US 12,019,596 B2
System and method for enriching and normalizing data
Niels Hanson, Seattle, WA (US); James Johnson Gardner, Rolling Hills Estates, CA (US); Punit S. Orpe, Mahwah, NJ (US); Wendy Du, Anaheim, CA (US); Laurence Anthony Brown, Dallas, TX (US); Ranjan Vivek Mannige, Atlanta, GA (US); David Green, Evanston, IL (US); Michael Ahn, Burke, VA (US); Yang Zhou, Dallas, TX (US); Andrew Yuan, New York, NY (US); Adam Helio Rosa, Longmont, CO (US); Kyle B. Chen, Chicago, IL (US); Alex Perusse, Seattle, WA (US); Christian Alexander Manaog, Rego Park, NY (US); Yeshwanth Somu, Arlington, VA (US); Xin Cheng, Seattle, WA (US); Torey C. Bearly, Renton, WA (US); Raghav Saboo, New York, NY (US); Sphoorthy Pamaraju, Secaucus, NJ (US); Erik Ernst, Denver, CO (US); Can Ozuretmen, Atlanta, GA (US); and Yuan Zhang, Cincinnati, OH (US)
Assigned to KPMG LLP, New York, NY (US)
Filed by KPMG LLP, New York, NY (US)
Filed on Jan. 13, 2023, as Appl. No. 18/097,053.
Application 18/097,053 is a continuation of application No. 17/675,192, filed on Feb. 18, 2022, granted, now 11,556,510.
Prior Publication US 2023/0267105 A1, Aug. 24, 2023
This patent is subject to a terminal disclaimer.
Int. Cl.
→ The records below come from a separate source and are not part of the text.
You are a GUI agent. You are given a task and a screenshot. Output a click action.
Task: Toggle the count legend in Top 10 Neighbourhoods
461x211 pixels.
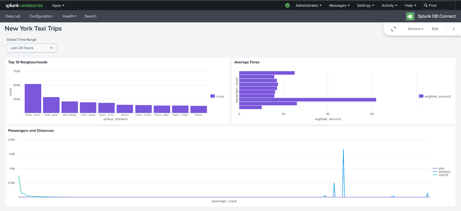(x=218, y=96)
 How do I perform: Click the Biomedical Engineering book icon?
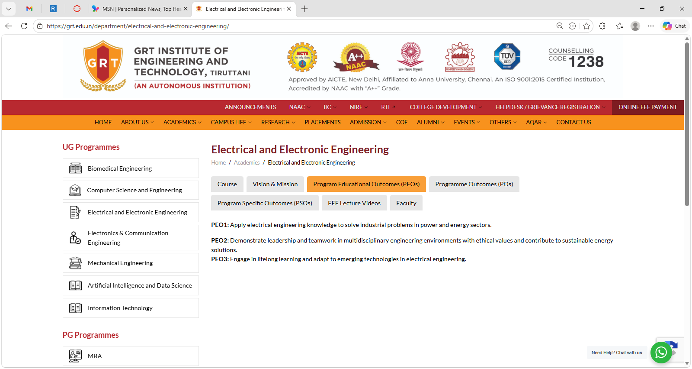pos(75,168)
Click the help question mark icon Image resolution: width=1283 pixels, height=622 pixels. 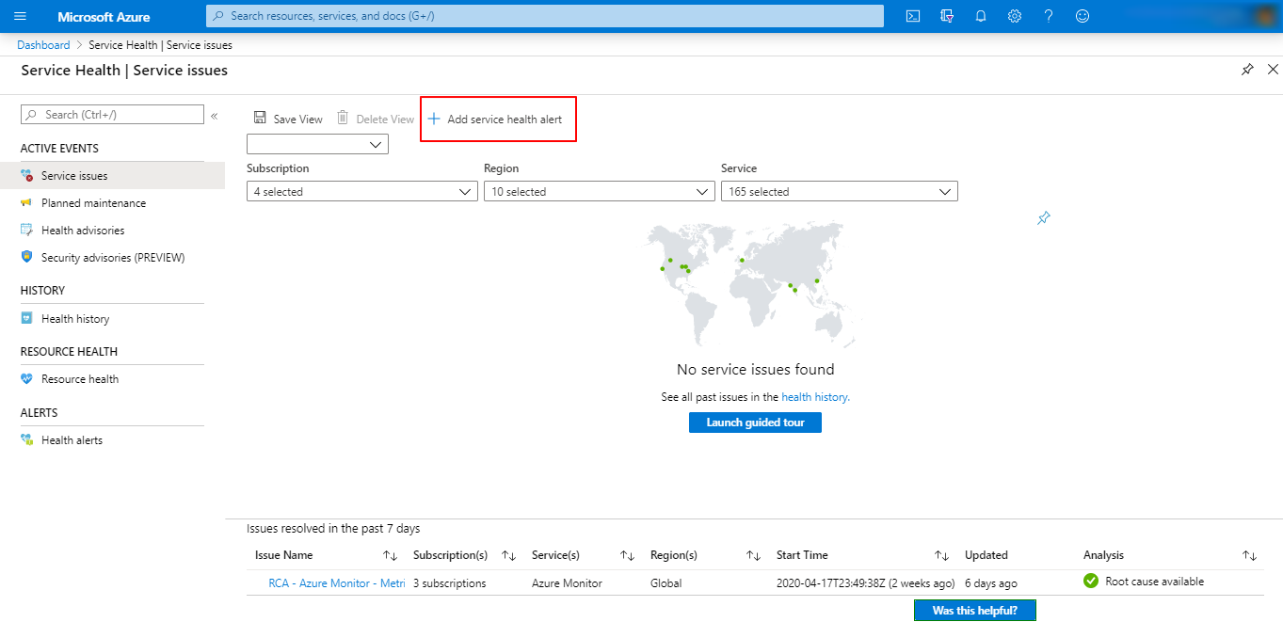click(1049, 16)
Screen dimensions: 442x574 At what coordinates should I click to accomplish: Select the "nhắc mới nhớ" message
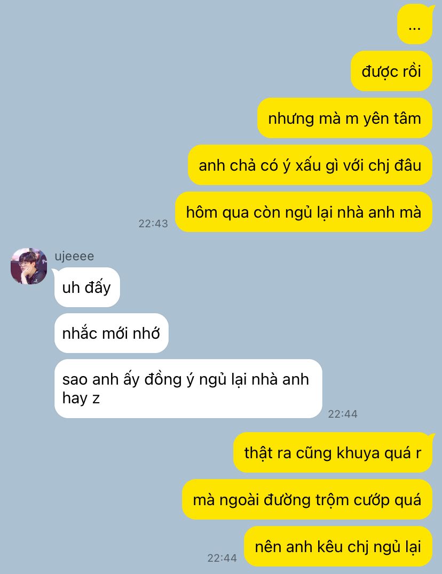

G06F 16/215 (2019.01); G06F 16/23 (2019.01); G06F 16/25 (2019.01)
CPC G06F 16/215 (2019.01) [G06F 16/2379 (2019.01); G06F 16/254 (2019.01)] 21 Claims
OG exemplary drawing
 
1. A data aggregation and normalization system for enriching and normalizing data, comprising
a plurality of data sources for providing data that is generated by a plurality of different types of data systems that are managed by different types of software applications,
a data extraction unit for extracting selected portions of the data from the plurality of data sources to form extracted data,
a data storage unit for storing the extracted data,
a data preprocessing and enrichment unit for processing and enriching the extracted data to form cleaned data that is stored in the data storage unit, wherein the data preprocessing and enrichment unit includes
a data cleaning unit for cleaning the extracted unit to form cleaned data,
a common data model unit for inserting the cleaned data into a common data model to normalize the cleaned data, and
an assessment unit for assessing a quality of the cleaned data in the common data model, and
a machine language module having a plurality of predefined machine learning units for applying one or more selected machine learning techniques to selected portions of the cleaned data to form machine language data,
wherein the cleaned data includes transaction data, product data, and user data, wherein the machine language module further comprises a prediction unit for processing the transaction data and the user data and generating a prediction based on an interest in one or more selected products of a selected user, wherein the prediction unit is configured to generate a first product interest score indicative of a first interest level in the product by the selected user, a second product interest score indicative of a second interest level in the product by the selected user, a community interest score associated with a community interest in the one or more selected products, a user feature score associated with one or more primary user features of the selected product, and a product feature score indicative of one or more primary features of the selected product, and to determine therefrom a final product score indicative of the user interest in the one or more selected products, and
a ranking unit for ranking the final product interest scores.